Enclosure, Connary, Co. Wicklow
Co. Wicklow |
Enclosures
In the forested slopes of Connary in County Wicklow, a circular enclosure roughly fifty metres across was considered distinct enough in 1838 to be marked on the first edition Ordnance Survey six-inch map.
By the time the revised edition appeared in 1908, it had vanished from the cartographic record entirely, absorbed, it seems, by the intervening decades of change on the ground. What the mapmakers of 1908 chose to omit, or simply could no longer see, the landscape has quietly preserved in fragmentary form.

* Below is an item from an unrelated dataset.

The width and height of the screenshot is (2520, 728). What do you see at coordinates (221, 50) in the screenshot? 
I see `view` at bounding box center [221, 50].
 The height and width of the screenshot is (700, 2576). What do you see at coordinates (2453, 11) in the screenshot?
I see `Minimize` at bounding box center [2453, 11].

The site sits on a gentle northwest-facing slope, positioned just above a sharp drop in the terrain about fifteen metres to its northwest. That original circular enclosure, of the kind that in an Irish rural context often signals early medieval settlement or agricultural organisation, left almost no visible trace when the site was examined on the ground. What survives instead is a smaller, subrectangular feature overlying the northwest sector of the earlier, larger one. This later intrusion, measuring roughly twenty-one metres north to south and ten metres east to west, is defined on its north, east, and south sides by a low earthen bank about one and a half metres wide and just over half a metre high. A slight external fosse, a shallow drainage or boundary ditch, runs along the northeast side. A well-defined gap of about one metre at the southeast corner may represent an original entrance. Whether this smaller feature was a separate enclosure or the remnant of an associated field system is not certain, but its relationship to the earlier circular form suggests the land here was reorganised at some point, with one boundary system laid down across the ghost of another.